_Entries provided_:
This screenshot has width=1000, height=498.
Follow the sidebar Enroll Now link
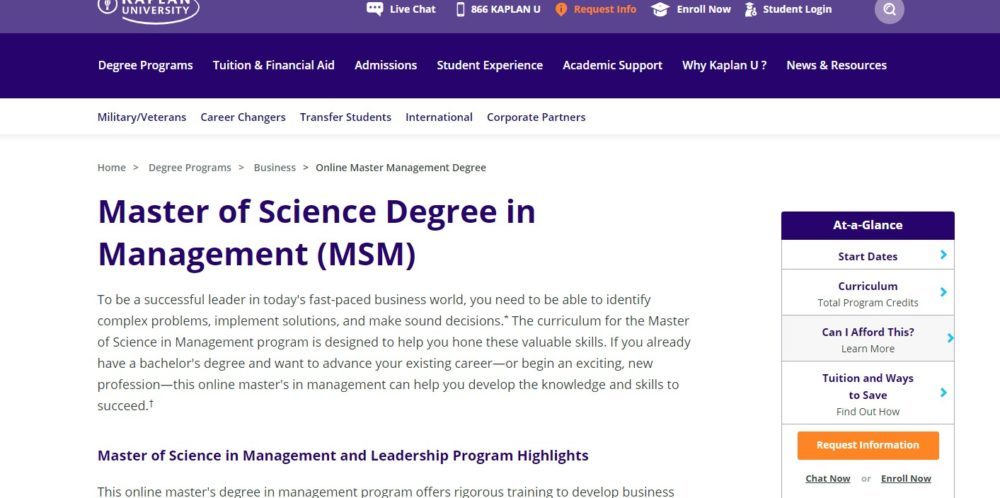click(906, 478)
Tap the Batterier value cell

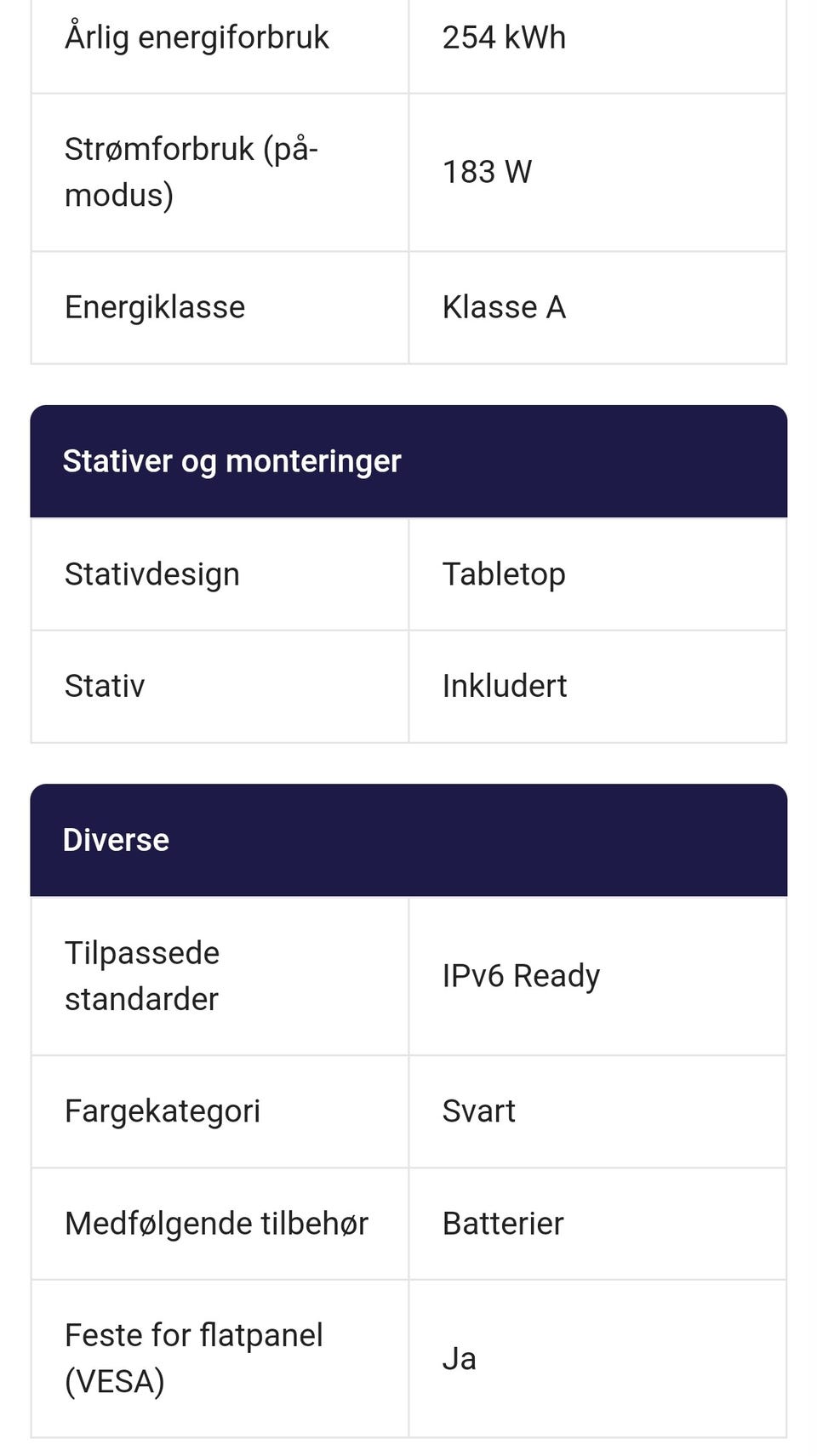[503, 1224]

_What the exercise asks_:
No pictures belong in the copy. Return exactly the lines from the line containing "Follow the sidebar Enroll Now link" through the last line of the listing.

_Task answer_:
Follow the sidebar Enroll Now link
click(906, 478)
Tap the Batterier value cell

[503, 1224]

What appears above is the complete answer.